La Scène Nationale d’Orléans a eu la judicieuse idée de programmer « Le Ring de Katharsy » d’Alice Laloy, sorte de catharsis théâtrale. Sur fond de jeux vidéo, six avatars programmés par deux joueurs se disputent le gain de chaque manche. Exceptionnel !
Par Bernard Thinat.
Les jeux vidéo sur une scène de théâtre, pour être récents, ne sont pas une totale nouveauté. On se souvient de la pièce « Daddy » de Marion Siéfert, en décembre dernier au CDN d’Orléans après son passage au théâtre Olympia de Tours, où une adolescente se faisait happer par le système. Pour autant, le Ring d’Alice Laloy est d’une tout autre nature.

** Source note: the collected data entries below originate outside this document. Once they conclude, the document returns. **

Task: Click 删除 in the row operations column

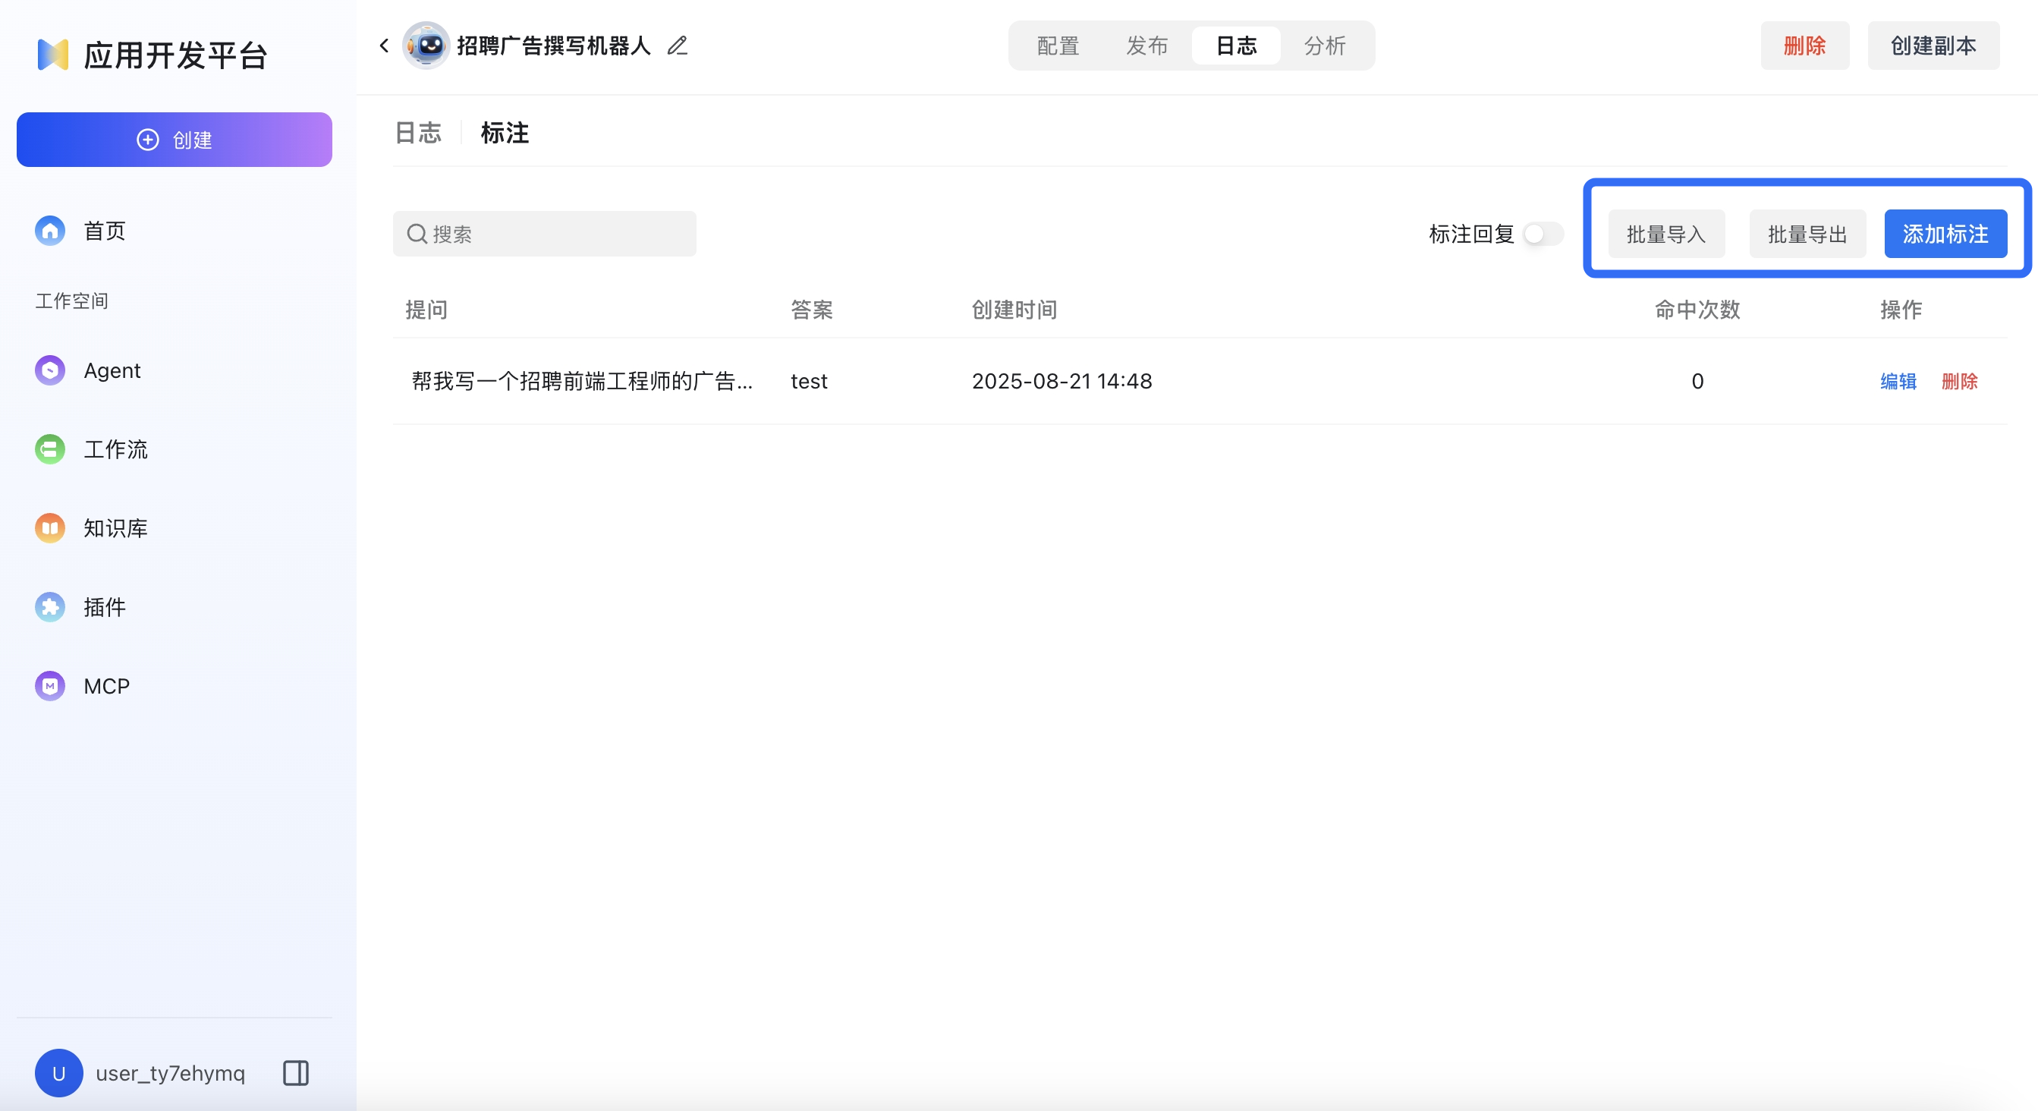Action: point(1960,381)
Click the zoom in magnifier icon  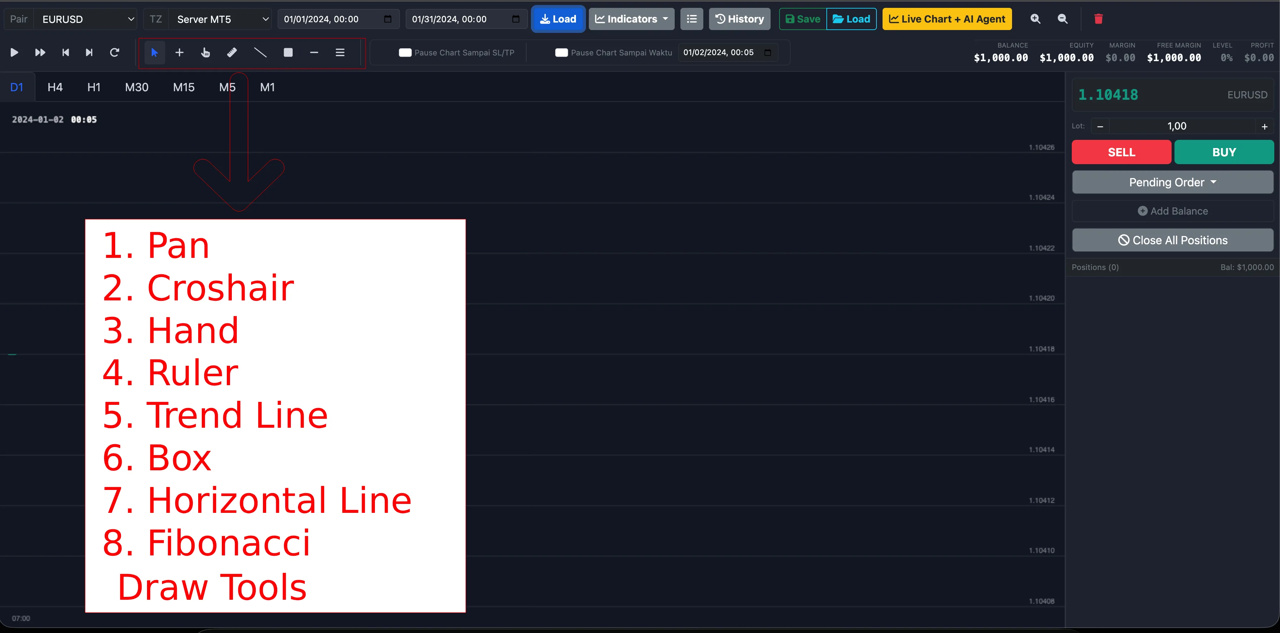tap(1036, 19)
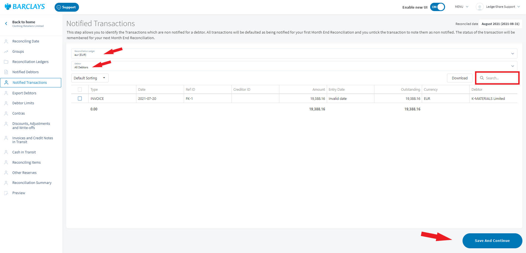Click the Barclays logo
Viewport: 526px width, 253px height.
click(24, 6)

La chanteuse manipulatrice – Photo Simon Gosselin
En fond de plateau, en position surélevée, une femme, chanteuse lyrique, (sorte de Reine de la Nuit peut-être), met en action six personnages, qui déambulent sur la scène en mouvements saccadés, tels des automates, sous une apparence totalement grise. Bientôt immobiles, ils seront évacués par deux autres, qu’on nommera les nettoyeurs, chargés aussi de balayer tous les détritus laissés par ces automates.
Commence alors les matchs entre deux équipes de trois, face à face, avatars commandés par deux joueurs, les gamers, situés sur chaque côté du plateau, leur jetant, ou plutôt hurlant, des ordres de mouvements divers « avance, recule, attrape, mange, frappe… ». Deux écrans totalisent les points de chaque équipe. On a ainsi la séance d’habillement, celle du Click and Collect où deux avatars se disputent de la nourriture, celle du tri des déchets à mettre dans deux poubelles. Et gare à l’avatar qui sortirait du double carré tracé sur le sol, soit le Ring, il serait aussitôt mort et évacué par un nettoyeur.

Match pour la nourriture – Photo Simon Gosselin
Tombent lors de chaque manche d’une structure située à 6 mètres au-dessus du plateau, chaises, table, divan, lit, cinq berceaux avec leurs bébés (plastifiés, on rassure). On aperçoit aussi un lave-linge, lequel ne s’écrasera pas (ouf !), le hublot s’ouvrant au final, un long ruban violet s’en échappant vers une immense toile de même couleur recouvrant toute la scène.
Performance exceptionnelle des six artistes, avatars sur scène, de formation circassienne pour certains et certaines, ne connaissant que le mouvement saccadé durant une heure trente, tombant, se relevant, frappant, se pliant et se dépliant, ou dans une immobilité totale durant de longues minutes.

Un gamer et ses avatars – Photo Simon Gosselin
Spectacle qui demande une précision absolue, millimétrée, notamment lors des chutes des objets tombant de 6 mètres de haut, parfois juste à côté d’un artiste. Avec mille nuances de gris, celles des avatars, des nettoyeurs, et de la chanteuse. Seuls les deux joueurs, hors du Ring, sont vêtus de couleurs vives.
Analyse
Derrière ces jeux vidéo dirigés par deux joueurs, mais peut-être orchestrés par cette Reine chanteuse – on ne sait – on peut voir aussi la manipulation mentale qui gagne une société avide de nouveautés, mais sans garde-fou, prête à se jeter dans les bras d’un manipulateur maniaque, et on a un exemple, cette fois-ci bien réel, de l’autre côté de l’Atlantique. Libre aussi de discerner la société future où l’intelligence artificielle pourrait devenir la maîtresse du monde, ce que certains craignent en lançant des alertes, l’espèce humaine étant réduite à ces pantins, automates, avatars et autres marionnettes. Mais restons optimistes !

Lors des saluts – Photo B.T.
Spectacle créé en octobre dernier au TNP de Villeurbanne, passé par le CDN de Tours (théâtre Olympia) fin février, et qui en est déjà à une quarantaine de représentations. Heureuse Compagnie, celle d’Alice Laloy, « s’Appelle Reviens » ! On en redemande effectivement.
Seconde représentation en ce vendredi 21 mars à 19 heures, au théâtre d’Orléans (Scène Nationale).
La culture debout en ce 20 mars
Après les saluts, en cette journée du 20 mars où les artistes étaient en lutte pour la survie du théâtre, des arts vivants, et de l’ensemble du secteur culturel, une manifestation avait eu lieu le matin même devant le théâtre d’Orléans, une artiste a lu un texte dénonçant les atteintes graves à tout le service public sur fond d’austérité budgétaire. Une photo a été prise, public et artistes debout.